→ Instructions to follow
Nothing is to be altered. Print each record in full.

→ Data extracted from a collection
____
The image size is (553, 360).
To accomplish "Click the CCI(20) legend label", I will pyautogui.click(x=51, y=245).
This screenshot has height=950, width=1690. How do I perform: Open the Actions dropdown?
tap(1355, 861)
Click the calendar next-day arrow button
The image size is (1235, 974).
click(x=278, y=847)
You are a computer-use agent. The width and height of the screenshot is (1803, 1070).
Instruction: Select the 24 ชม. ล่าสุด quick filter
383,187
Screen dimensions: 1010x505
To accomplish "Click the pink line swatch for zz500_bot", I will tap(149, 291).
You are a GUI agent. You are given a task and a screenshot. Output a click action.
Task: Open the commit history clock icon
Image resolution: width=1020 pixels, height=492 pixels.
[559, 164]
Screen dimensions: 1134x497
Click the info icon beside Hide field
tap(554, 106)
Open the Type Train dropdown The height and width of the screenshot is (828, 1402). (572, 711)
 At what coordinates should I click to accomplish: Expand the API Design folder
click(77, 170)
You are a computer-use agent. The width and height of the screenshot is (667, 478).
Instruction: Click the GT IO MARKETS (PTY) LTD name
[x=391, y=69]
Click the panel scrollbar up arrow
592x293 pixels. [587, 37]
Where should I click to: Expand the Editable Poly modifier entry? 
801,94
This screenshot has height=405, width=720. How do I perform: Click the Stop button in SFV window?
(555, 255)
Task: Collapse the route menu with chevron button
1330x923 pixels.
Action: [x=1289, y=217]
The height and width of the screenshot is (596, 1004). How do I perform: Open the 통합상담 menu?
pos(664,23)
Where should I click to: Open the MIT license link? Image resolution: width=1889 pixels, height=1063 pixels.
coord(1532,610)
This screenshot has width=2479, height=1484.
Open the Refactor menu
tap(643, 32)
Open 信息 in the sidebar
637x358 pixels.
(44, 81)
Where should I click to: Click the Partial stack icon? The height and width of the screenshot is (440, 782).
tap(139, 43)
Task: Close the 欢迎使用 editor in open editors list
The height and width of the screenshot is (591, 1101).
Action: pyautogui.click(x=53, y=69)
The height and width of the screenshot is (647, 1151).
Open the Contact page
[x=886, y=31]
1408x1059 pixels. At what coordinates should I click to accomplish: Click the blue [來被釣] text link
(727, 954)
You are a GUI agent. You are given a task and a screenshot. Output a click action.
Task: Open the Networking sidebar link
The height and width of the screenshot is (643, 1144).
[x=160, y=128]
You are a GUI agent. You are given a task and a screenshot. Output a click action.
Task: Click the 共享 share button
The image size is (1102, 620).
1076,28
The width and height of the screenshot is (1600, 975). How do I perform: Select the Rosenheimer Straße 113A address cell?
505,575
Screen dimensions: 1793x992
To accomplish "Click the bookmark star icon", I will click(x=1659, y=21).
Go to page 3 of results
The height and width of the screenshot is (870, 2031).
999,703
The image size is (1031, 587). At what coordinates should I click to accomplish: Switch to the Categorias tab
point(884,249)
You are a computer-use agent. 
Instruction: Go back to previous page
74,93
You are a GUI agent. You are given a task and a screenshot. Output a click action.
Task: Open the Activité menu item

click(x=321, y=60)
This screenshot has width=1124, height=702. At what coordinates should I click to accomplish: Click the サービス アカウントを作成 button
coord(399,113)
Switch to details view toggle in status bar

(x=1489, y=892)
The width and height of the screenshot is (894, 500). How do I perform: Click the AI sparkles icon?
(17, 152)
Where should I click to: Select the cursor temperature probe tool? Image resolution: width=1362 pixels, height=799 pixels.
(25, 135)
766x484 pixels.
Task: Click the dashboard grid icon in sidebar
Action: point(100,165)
____
→ Output of the exercise
The image size is (553, 360).
To accomplish "Click the CCI(20) legend label", I will pyautogui.click(x=51, y=245).
This screenshot has height=950, width=1690. How do I perform: Open the Actions dropdown?
tap(1355, 861)
Click the calendar next-day arrow button
The image size is (1235, 974).
click(x=278, y=847)
You are a computer-use agent. The width and height of the screenshot is (1803, 1070).
Instruction: Select the 24 ชม. ล่าสุด quick filter
383,187
Screen dimensions: 1010x505
To accomplish "Click the pink line swatch for zz500_bot", I will tap(149, 291).
You are a GUI agent. You are given a task and a screenshot. Output a click action.
Task: Open the commit history clock icon
Image resolution: width=1020 pixels, height=492 pixels.
[559, 164]
Screen dimensions: 1134x497
Click the info icon beside Hide field
tap(554, 106)
Open the Type Train dropdown The height and width of the screenshot is (828, 1402). (572, 711)
 At what coordinates should I click to accomplish: Expand the API Design folder
click(77, 170)
You are a computer-use agent. The width and height of the screenshot is (667, 478).
Instruction: Click the GT IO MARKETS (PTY) LTD name
[x=391, y=69]
Click the panel scrollbar up arrow
592x293 pixels. [587, 37]
Where should I click to: Expand the Editable Poly modifier entry? 
801,94
This screenshot has height=405, width=720. How do I perform: Click the Stop button in SFV window?
(555, 255)
Task: Collapse the route menu with chevron button
1330x923 pixels.
Action: [x=1289, y=217]
The height and width of the screenshot is (596, 1004). How do I perform: Open the 통합상담 menu?
pos(664,23)
Where should I click to: Open the MIT license link? Image resolution: width=1889 pixels, height=1063 pixels.
coord(1532,610)
This screenshot has width=2479, height=1484.
Open the Refactor menu
tap(643, 32)
Open 信息 in the sidebar
637x358 pixels.
(44, 81)
Where should I click to: Click the Partial stack icon? The height and width of the screenshot is (440, 782).
tap(139, 43)
Task: Close the 欢迎使用 editor in open editors list
The height and width of the screenshot is (591, 1101).
Action: pyautogui.click(x=53, y=69)
The height and width of the screenshot is (647, 1151).
Open the Contact page
[x=886, y=31]
1408x1059 pixels. At what coordinates should I click to accomplish: Click the blue [來被釣] text link
(727, 954)
You are a GUI agent. You are given a task and a screenshot. Output a click action.
Task: Open the Networking sidebar link
The height and width of the screenshot is (643, 1144).
[x=160, y=128]
You are a GUI agent. You are given a task and a screenshot. Output a click action.
Task: Click the 共享 share button
The image size is (1102, 620).
1076,28
The width and height of the screenshot is (1600, 975). How do I perform: Select the Rosenheimer Straße 113A address cell?
505,575
Screen dimensions: 1793x992
To accomplish "Click the bookmark star icon", I will click(x=1659, y=21).
Go to page 3 of results
The height and width of the screenshot is (870, 2031).
999,703
The image size is (1031, 587). At what coordinates should I click to accomplish: Switch to the Categorias tab
point(884,249)
You are a computer-use agent. 
Instruction: Go back to previous page
74,93
You are a GUI agent. You are given a task and a screenshot. Output a click action.
Task: Open the Activité menu item

click(x=321, y=60)
This screenshot has width=1124, height=702. At what coordinates should I click to accomplish: Click the サービス アカウントを作成 button
coord(399,113)
Switch to details view toggle in status bar

(x=1489, y=892)
The width and height of the screenshot is (894, 500). How do I perform: Click the AI sparkles icon?
(17, 152)
Where should I click to: Select the cursor temperature probe tool? Image resolution: width=1362 pixels, height=799 pixels.
(25, 135)
766x484 pixels.
Task: Click the dashboard grid icon in sidebar
Action: point(100,165)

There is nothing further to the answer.